Increasing Production of Crude Oil in the US Should Contribute to Reduced Oil/Gas Prices Globally – but it Doesn’t

The link in this post, to an article that originally appeared in Energy Trends Insider, provides insight into a very interesting appreciation of the mechanics of global crude oil production and consumption. Whenever previously unknown reserves of crude oil and natural gas are discovered in any country around the world – especially, those countries that are not marred by the scars of geopolitical instability, AND, even better, when those new and larger reserves of crude oil and natural gas are discovered in the US, the global financial markets reaction is positive. In the US, the government begins to promote how the exploitation of these newly found reserves will preserve energy independence well into the future while consumers begin to anticipate the arrival of lower gasoline and home heating fuel prices. Everyone seems to be sharing in the euphoria of this unexpected bonanza.

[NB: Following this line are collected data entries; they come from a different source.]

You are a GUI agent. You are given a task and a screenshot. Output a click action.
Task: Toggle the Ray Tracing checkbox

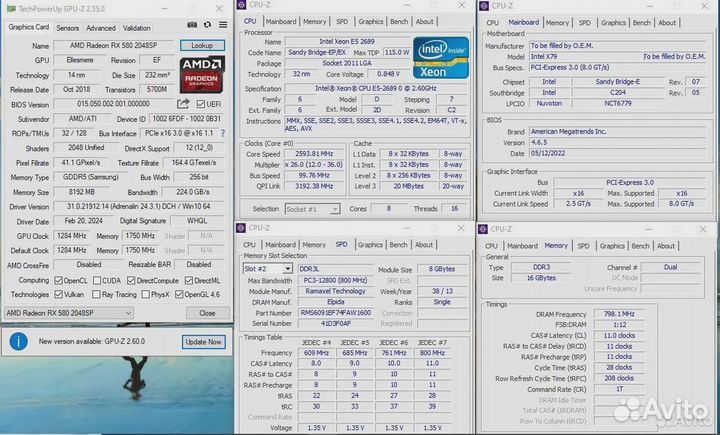94,294
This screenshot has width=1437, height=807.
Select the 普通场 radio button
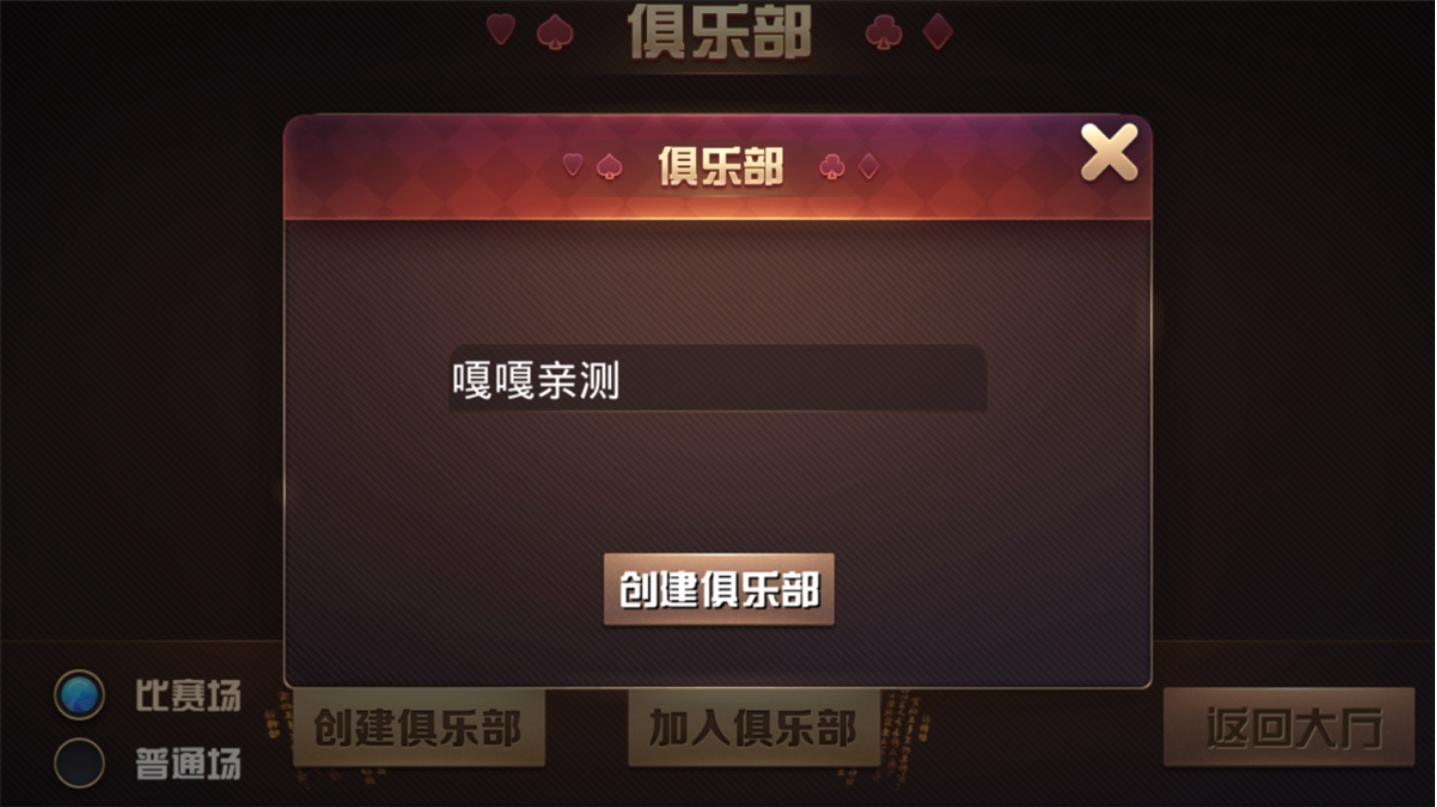[79, 763]
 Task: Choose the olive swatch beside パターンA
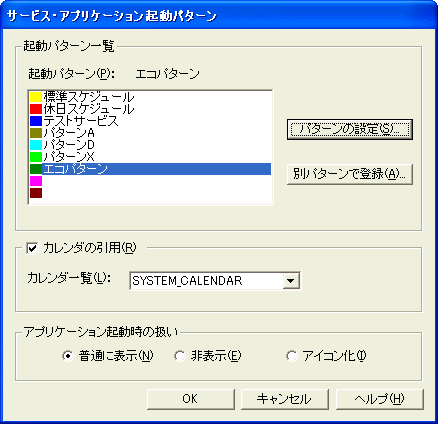(36, 133)
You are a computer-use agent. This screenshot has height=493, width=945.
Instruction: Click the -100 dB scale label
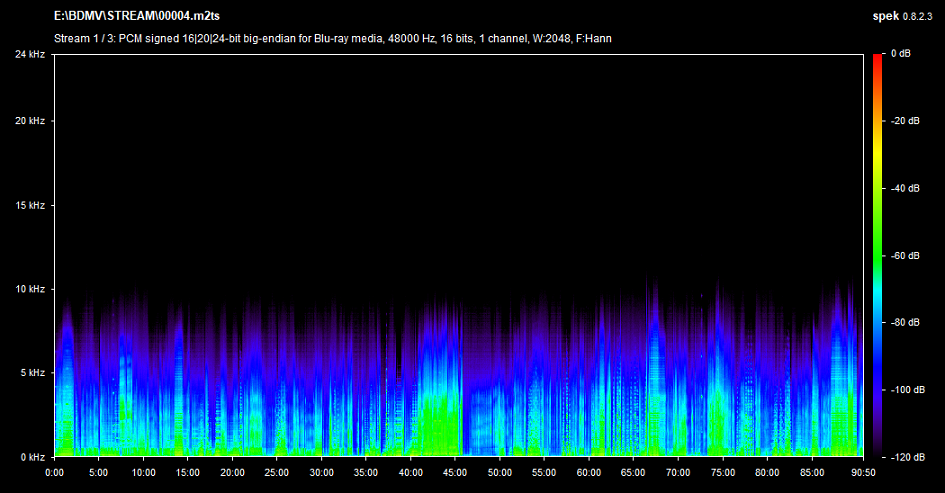[907, 390]
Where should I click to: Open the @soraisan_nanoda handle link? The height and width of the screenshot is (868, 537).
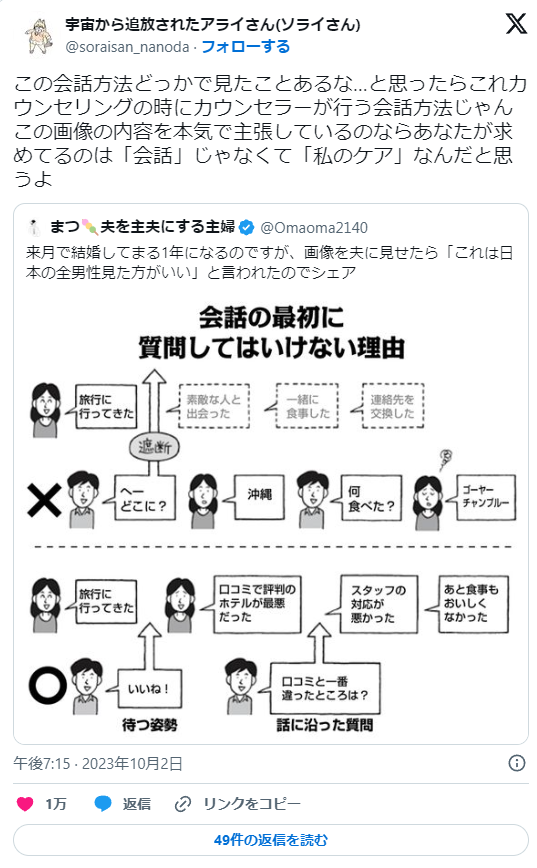(x=127, y=47)
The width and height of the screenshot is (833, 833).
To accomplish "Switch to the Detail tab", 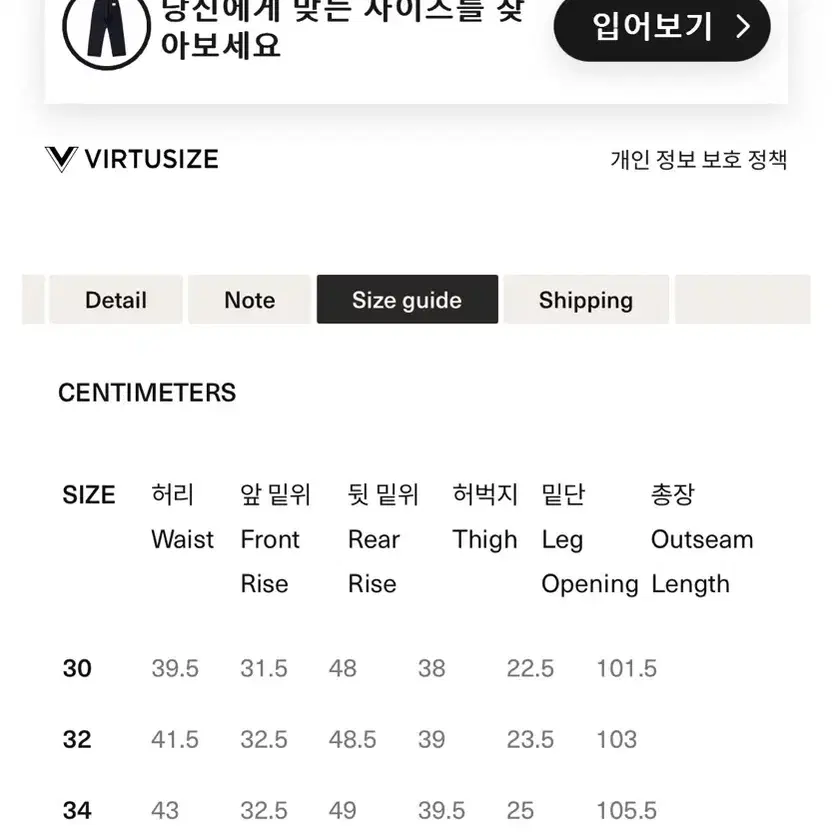I will click(116, 300).
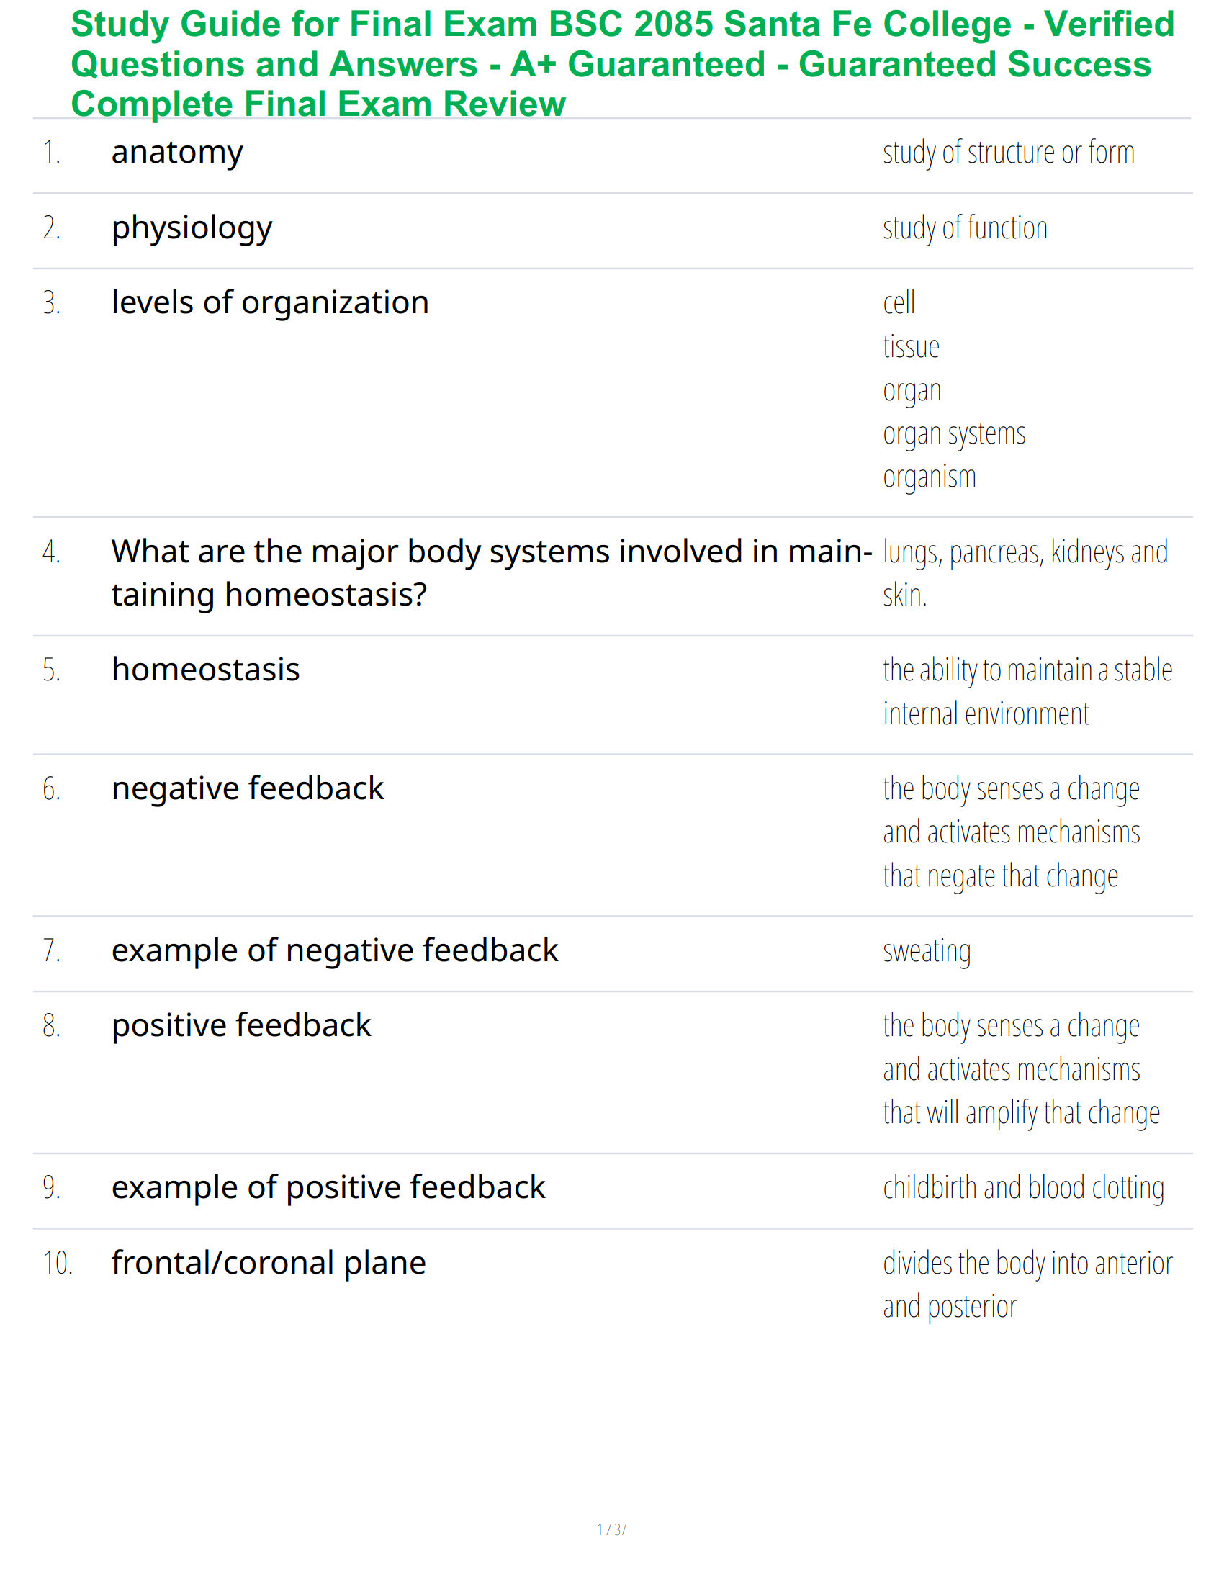The height and width of the screenshot is (1584, 1224).
Task: Click 'example of positive feedback' term
Action: (x=329, y=1188)
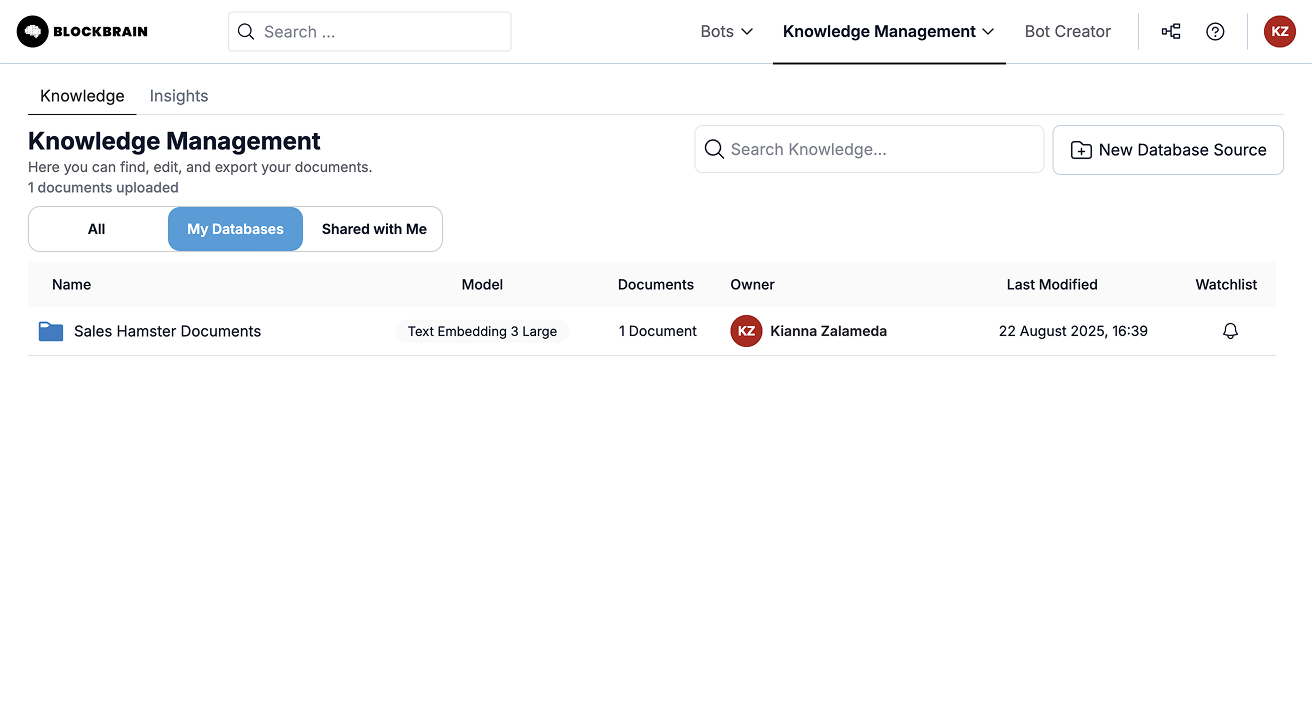Switch to the Knowledge tab

click(82, 96)
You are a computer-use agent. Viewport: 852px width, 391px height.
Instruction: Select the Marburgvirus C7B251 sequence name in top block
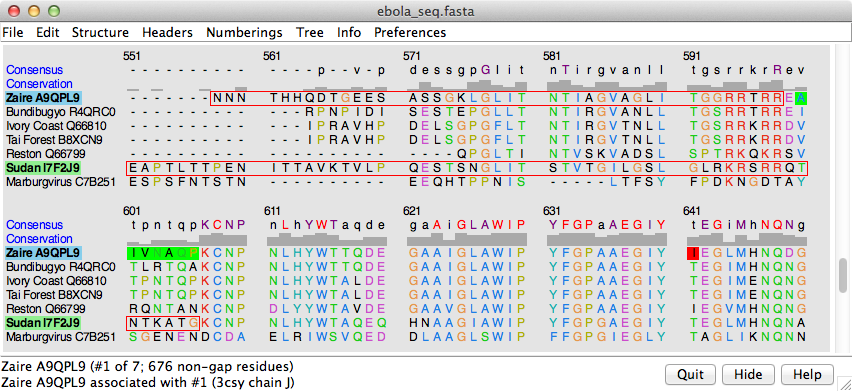click(60, 182)
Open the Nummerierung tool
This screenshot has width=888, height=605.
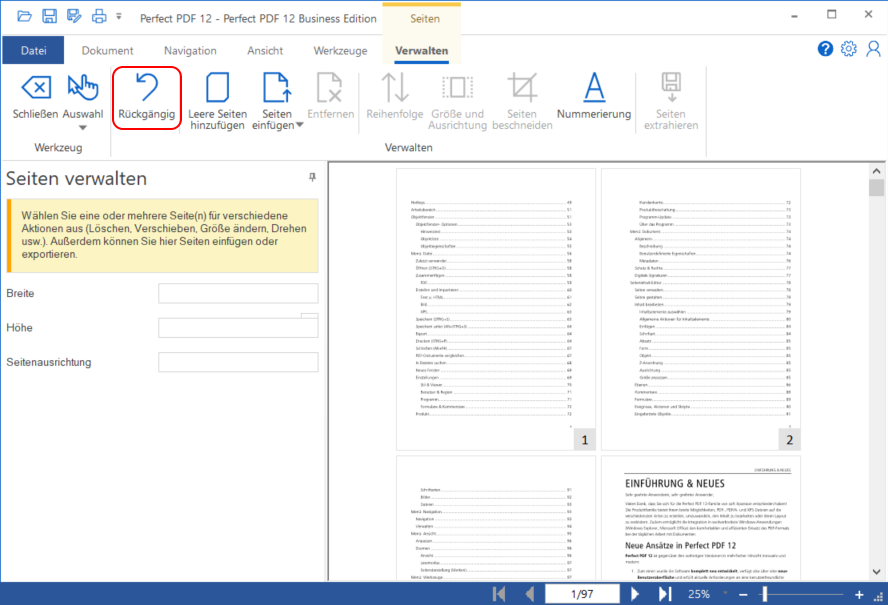(x=594, y=88)
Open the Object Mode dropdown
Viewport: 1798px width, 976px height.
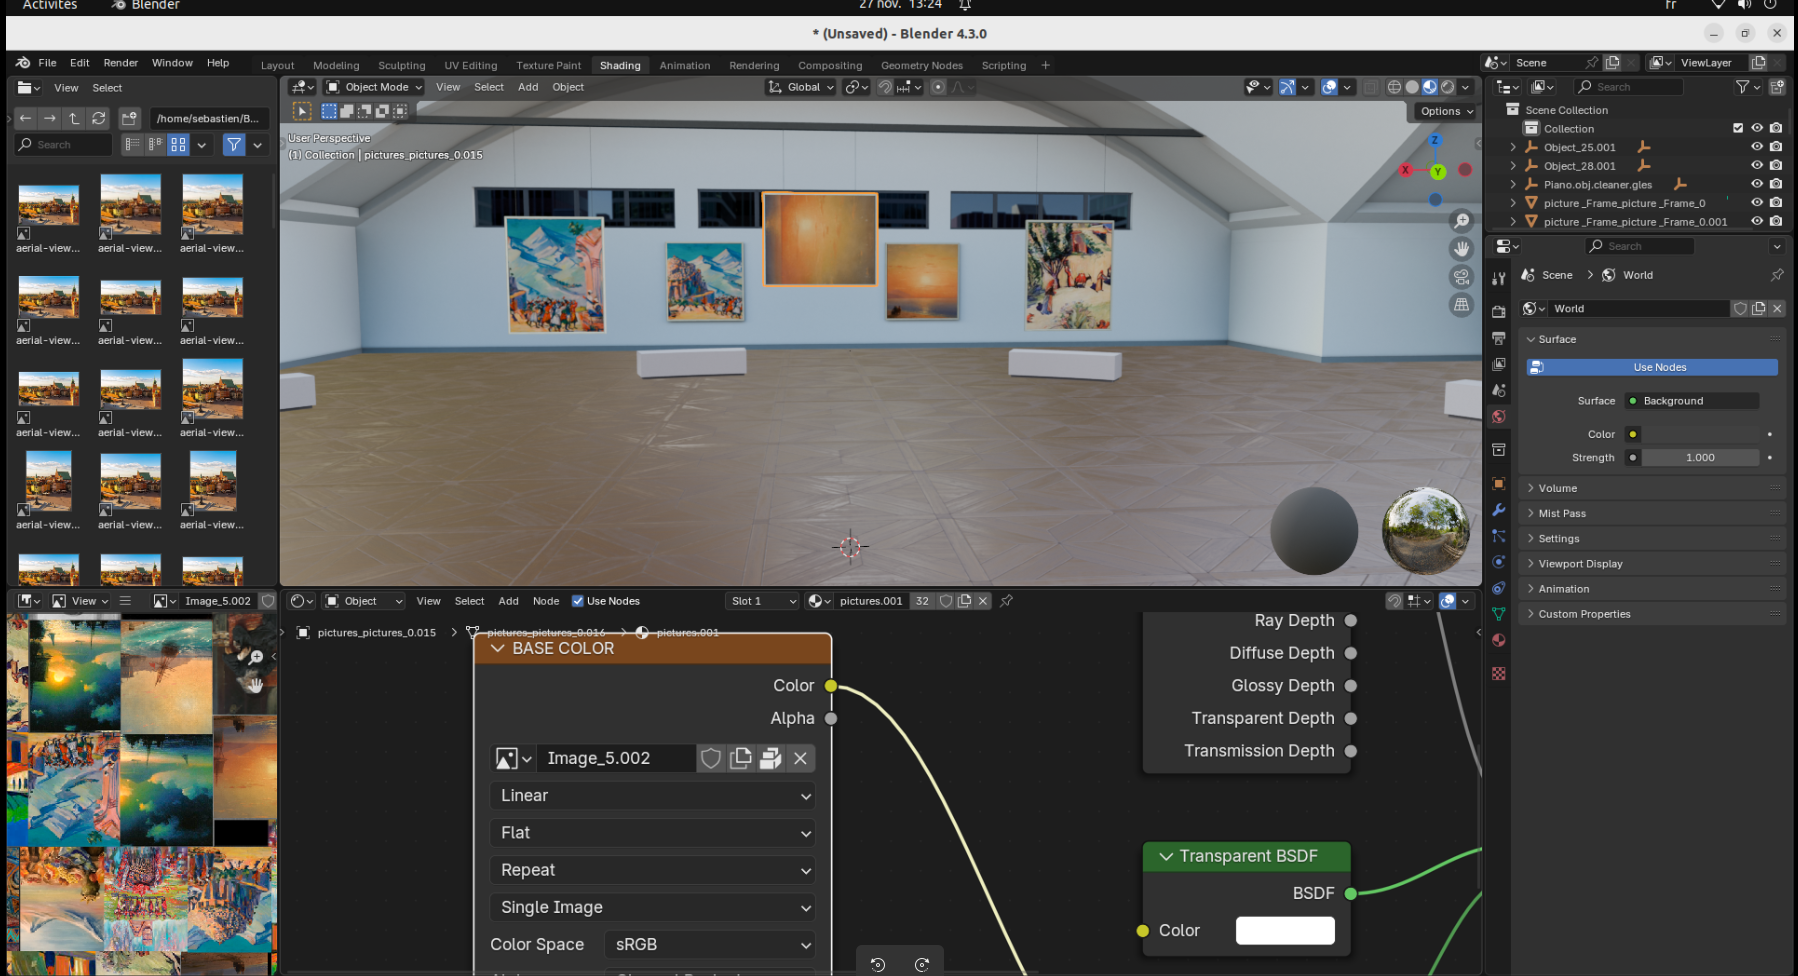(374, 87)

Of course, we all are becoming smarter about potential environmental damages and clean-up costs that are likely when things don’t quite go as anticipated. We should learn from our past experiences – but often do not – that if there is the potential for something to go wrong, it will. And, then, of course, everyone again can claim to learn from the mistake, mea culpas are amply expressed and we return to business as usual.

So, why then, would these be the natural consequences of those newly discovered reserves in the US?

“At the same time, U.S. and European demand for petroleum products are declining. The economic troubles in the Euro zone have dampened economic activity (and petroleum demand), while in America, economic growth has returned, but the consumption of petroleum products are down as consumers change habits and lifestyles to drive less.”

Andrew Holland offers some very convincing explanations to this contradiction.

“The problem is that our vision is limited only to what we see. The media is focusing on what is close to home – and by doing that we’re missing the entirety of the global market for oil. Even though production of oil from new fields in the U.S. is booming, there is a consistent decline in production from old fields around the world, and OPEC members have not increased production. Meanwhile, though demand for oil is falling in the U.S., it continues to grow around the world.”

He offers more that focuses on rising global demand and where the real profit for refined products is to be found.

Oil Boom and High Energy Prices

It remains in our best interest to understand the impact of the world on our world.